An ideal fit then, for the unique MacCrimmon’s Revenge sound, a Celtic sound, ranging from the uproar of an orchestra to the transparent vigour of a Renaissance dance, with an acoustic impression of resonant space between the players.

"Our style comes from three things: bagpipes, drones and Celtic rhythmercussion," Coolen said. "There was no Celtic percussion until bodhran came along about 100 years ago. Till pipe bands came along where were no drums."

"Much of our stuff is North African hand-drumming. Ian’s focus is on how to introduce new types of percussion to a musical tradition that only has a 100-year history of percussion."

"You can tune a Djembe (African hand drum). When you think of a drum as a pitched (melodic) instrument, then a whole world opens up. Many (Celtic) drummers seem to have come from playing a drum kit and are not used to thinking of drums as a melodic instrument."

Then there is the didgeridoo, a long hollow tube which Australian aboriginals used for communication—it can be heard for miles across the Outback. "Pipe bands are grounded in the sound of the drones — you can’t change key," Coolen said. "But when the drone is a didgeridoo it can not only change pitch, but it can also be a percussion instrument."

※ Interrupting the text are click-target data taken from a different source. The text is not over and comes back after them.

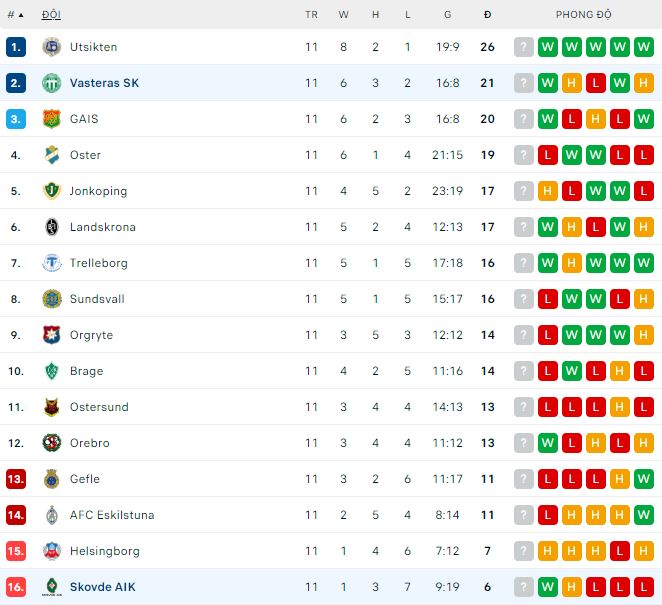Click the Utsikten team crest icon
The height and width of the screenshot is (605, 662).
click(x=51, y=47)
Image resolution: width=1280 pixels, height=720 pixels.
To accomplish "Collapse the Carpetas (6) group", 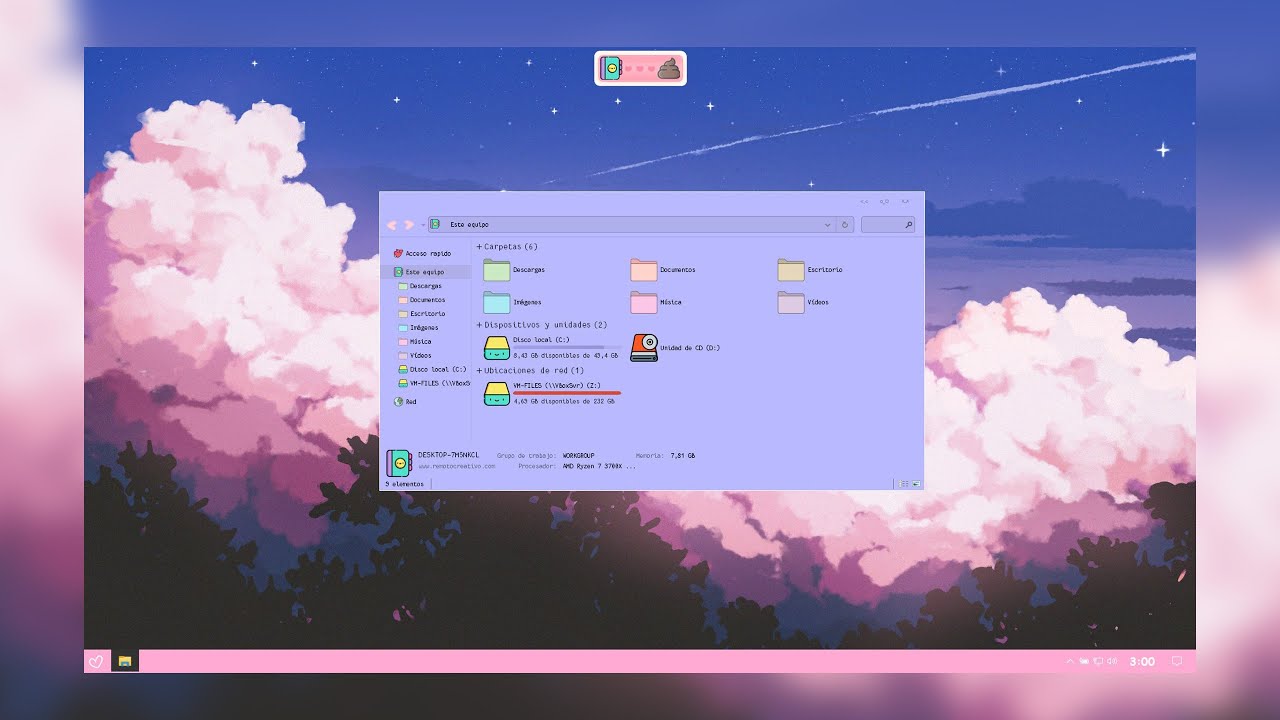I will [479, 247].
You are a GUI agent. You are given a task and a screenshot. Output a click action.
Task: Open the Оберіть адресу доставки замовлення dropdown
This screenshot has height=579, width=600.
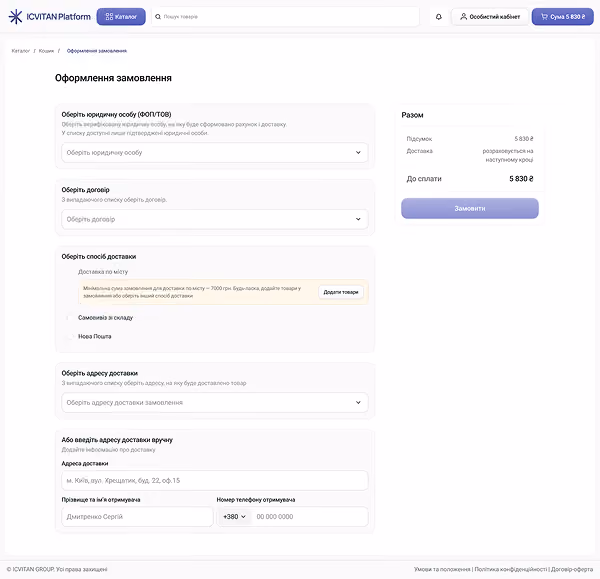(x=215, y=403)
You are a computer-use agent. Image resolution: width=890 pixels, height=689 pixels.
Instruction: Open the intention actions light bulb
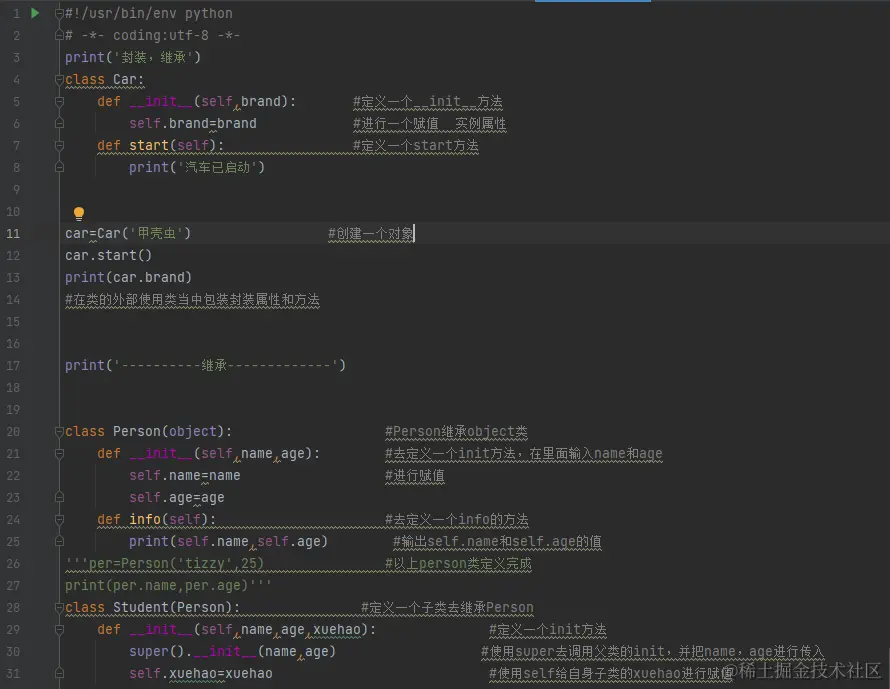point(78,212)
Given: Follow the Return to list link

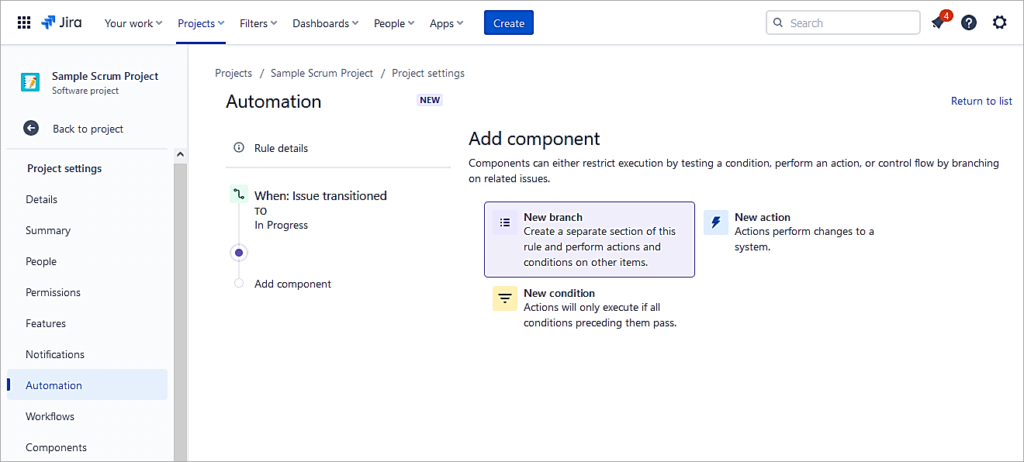Looking at the screenshot, I should pyautogui.click(x=980, y=101).
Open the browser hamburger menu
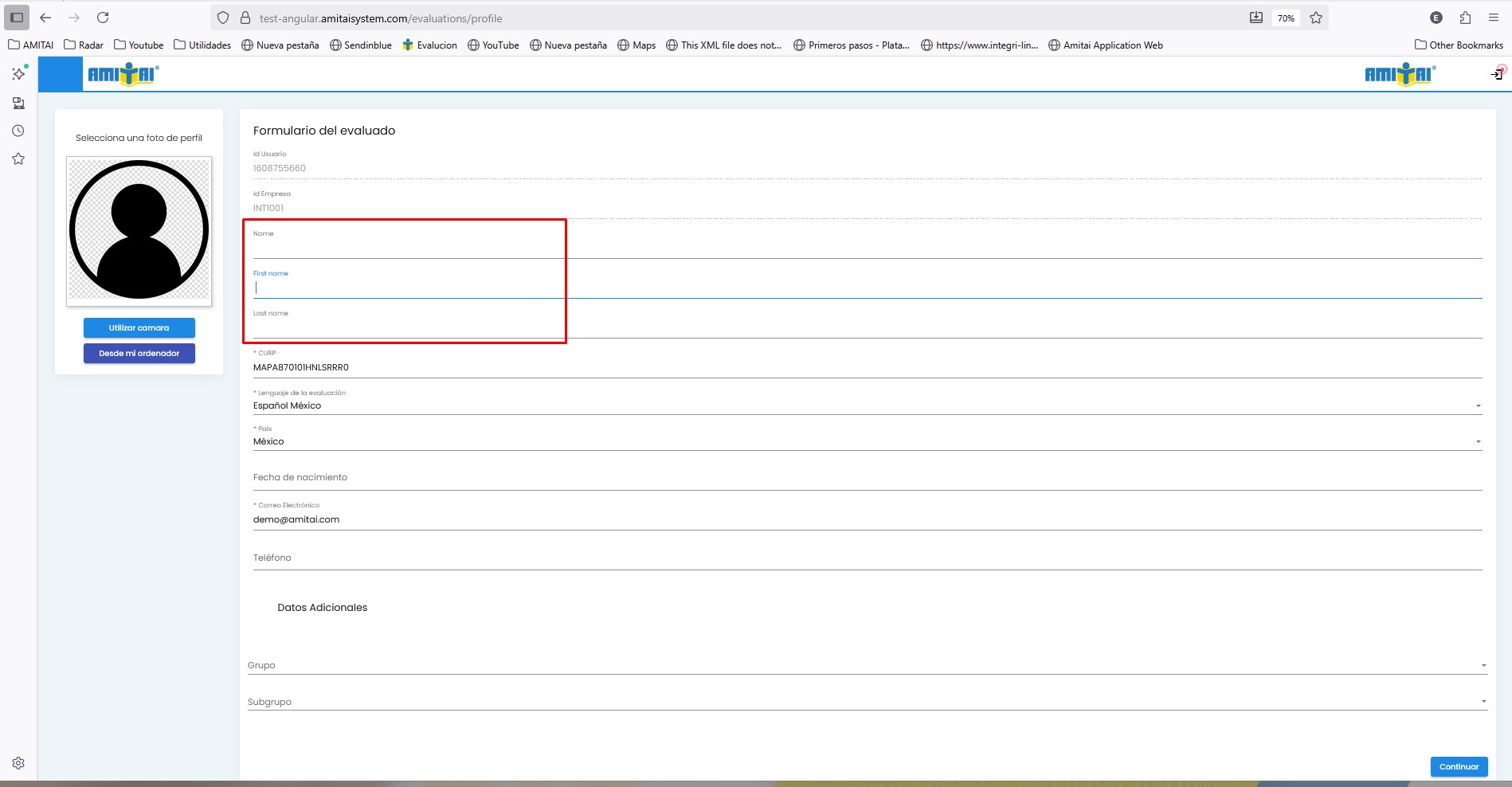The width and height of the screenshot is (1512, 787). click(1494, 18)
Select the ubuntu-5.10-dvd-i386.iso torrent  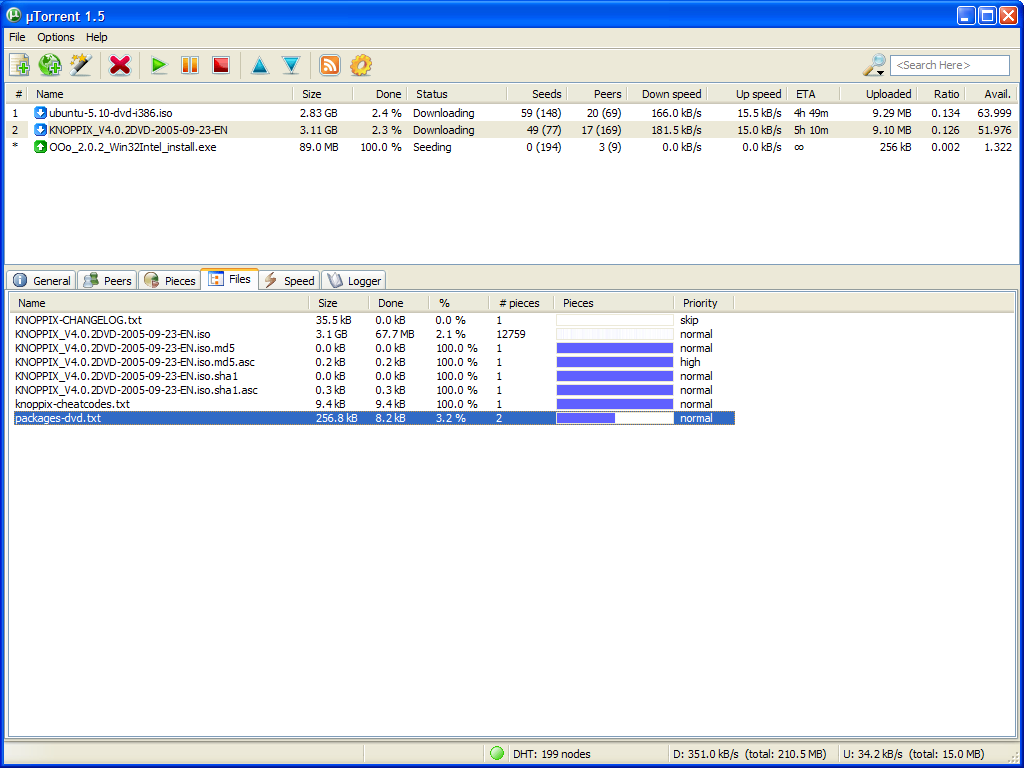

All of the music MacCrimmon’s Revenge plays is original and notated. They never stop exploring new possibilities. "We have all these layers," said Coolen.

"We develop our own language. Our instrumentation is unique. Our melodies have little shards of rhythm and melodic lines from pibroch."

There is a tradition that Scotland’s clan MacCrimmon, a clan honoured for its extraordinary piping, was named for the Italian town of Cremona, home to the most famous violin makers of the 17th century. Coolen said they came to Scotland in the 16th century and started to make bagpipes and set up schools to teach piping.

"Someone coming from away, who didn’t know Celtic music, did something new and became the most famous piping family in Scotland," Coolen said.

"That’s where the name, MacCrimmon’s Revenge, comes from. We formed ourselves to discover what Celtic music would have been without drum-kit, without the English/St. Paddy’s Day beer-drinking songs."